Predicting the impact of chronic health conditions on workplace productivity and accidents: results from two US Department of Energy national laboratories.

Author information

1
From the University of Maryland School of Social Work (Dr Frey and Ms Ko), Baltimore; Florida State University (Dr Osteen), Tallahassee; Institute for Social Research (Ms Berglund), University of Michigan, Ann Arbor; and Integrated Benefits Institute (Dr Jinnett), San Francisco, Calif.

Abstract

OBJECTIVE:

Examine associations of chronic health conditions on workplace productivity and accidents among US Department of Energy employees.

METHODS:

The Health and Work Performance Questionnaire-Select was administered to a random sample of two Department of Energy national laboratory employees (46% response rate; N = 1854).

RESULTS:

The majority (87.4%) reported having one or more chronic health conditions, with 43.4% reporting four or more conditions.
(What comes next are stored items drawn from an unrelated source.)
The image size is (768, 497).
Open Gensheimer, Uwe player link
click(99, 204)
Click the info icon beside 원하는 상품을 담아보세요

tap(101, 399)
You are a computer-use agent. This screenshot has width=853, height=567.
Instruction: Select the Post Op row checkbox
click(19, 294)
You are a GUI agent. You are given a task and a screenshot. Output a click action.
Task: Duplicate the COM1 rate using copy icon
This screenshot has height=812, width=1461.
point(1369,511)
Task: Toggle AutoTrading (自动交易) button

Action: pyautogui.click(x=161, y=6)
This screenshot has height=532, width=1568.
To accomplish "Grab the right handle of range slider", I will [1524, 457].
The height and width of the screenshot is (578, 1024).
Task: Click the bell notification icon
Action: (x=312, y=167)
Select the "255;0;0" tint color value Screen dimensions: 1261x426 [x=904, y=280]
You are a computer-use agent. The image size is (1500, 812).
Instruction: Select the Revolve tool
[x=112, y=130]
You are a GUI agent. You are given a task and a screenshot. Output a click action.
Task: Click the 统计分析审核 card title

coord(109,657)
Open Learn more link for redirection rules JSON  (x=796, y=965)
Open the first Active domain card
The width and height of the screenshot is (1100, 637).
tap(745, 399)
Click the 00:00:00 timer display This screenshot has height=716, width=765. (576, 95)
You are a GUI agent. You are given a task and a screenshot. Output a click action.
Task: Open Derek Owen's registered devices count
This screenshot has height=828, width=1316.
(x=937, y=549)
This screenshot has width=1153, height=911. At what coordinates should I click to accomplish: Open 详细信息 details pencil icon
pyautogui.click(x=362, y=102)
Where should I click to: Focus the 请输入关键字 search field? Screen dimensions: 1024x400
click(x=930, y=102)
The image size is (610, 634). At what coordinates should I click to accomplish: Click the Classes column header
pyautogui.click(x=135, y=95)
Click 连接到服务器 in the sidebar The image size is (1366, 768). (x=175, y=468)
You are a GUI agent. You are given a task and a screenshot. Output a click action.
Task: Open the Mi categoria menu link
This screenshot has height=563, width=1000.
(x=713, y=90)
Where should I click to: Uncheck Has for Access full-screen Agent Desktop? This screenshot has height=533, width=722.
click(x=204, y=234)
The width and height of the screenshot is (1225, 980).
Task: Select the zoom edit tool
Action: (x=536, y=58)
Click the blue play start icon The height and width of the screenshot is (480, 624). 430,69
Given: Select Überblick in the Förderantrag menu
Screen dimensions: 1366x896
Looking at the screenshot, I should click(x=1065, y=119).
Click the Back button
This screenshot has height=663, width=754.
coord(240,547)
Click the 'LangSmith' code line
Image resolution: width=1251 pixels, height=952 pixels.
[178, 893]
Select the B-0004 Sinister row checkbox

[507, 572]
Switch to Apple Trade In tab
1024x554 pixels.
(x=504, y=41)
A population-attributable risk proportions analysis suggests improvements of 4.5% in absenteeism, 5.1% in presenteeism, 8.9% in productivity, and 77% of accidents by reducing the number of conditions by one level. Depression was the only health condition associated with all four outcomes.

CONCLUSIONS:

Results suggest that chronic conditions in this workforce are prevalent and costly. Efforts to prevent or reduce condition comorbidity among employees with multiple conditions can significantly reduce costs and workplace accident rates.

PMID:
25654634
DOI:
10.1097/JOM.0000000000000383
[Indexed for MEDLINE]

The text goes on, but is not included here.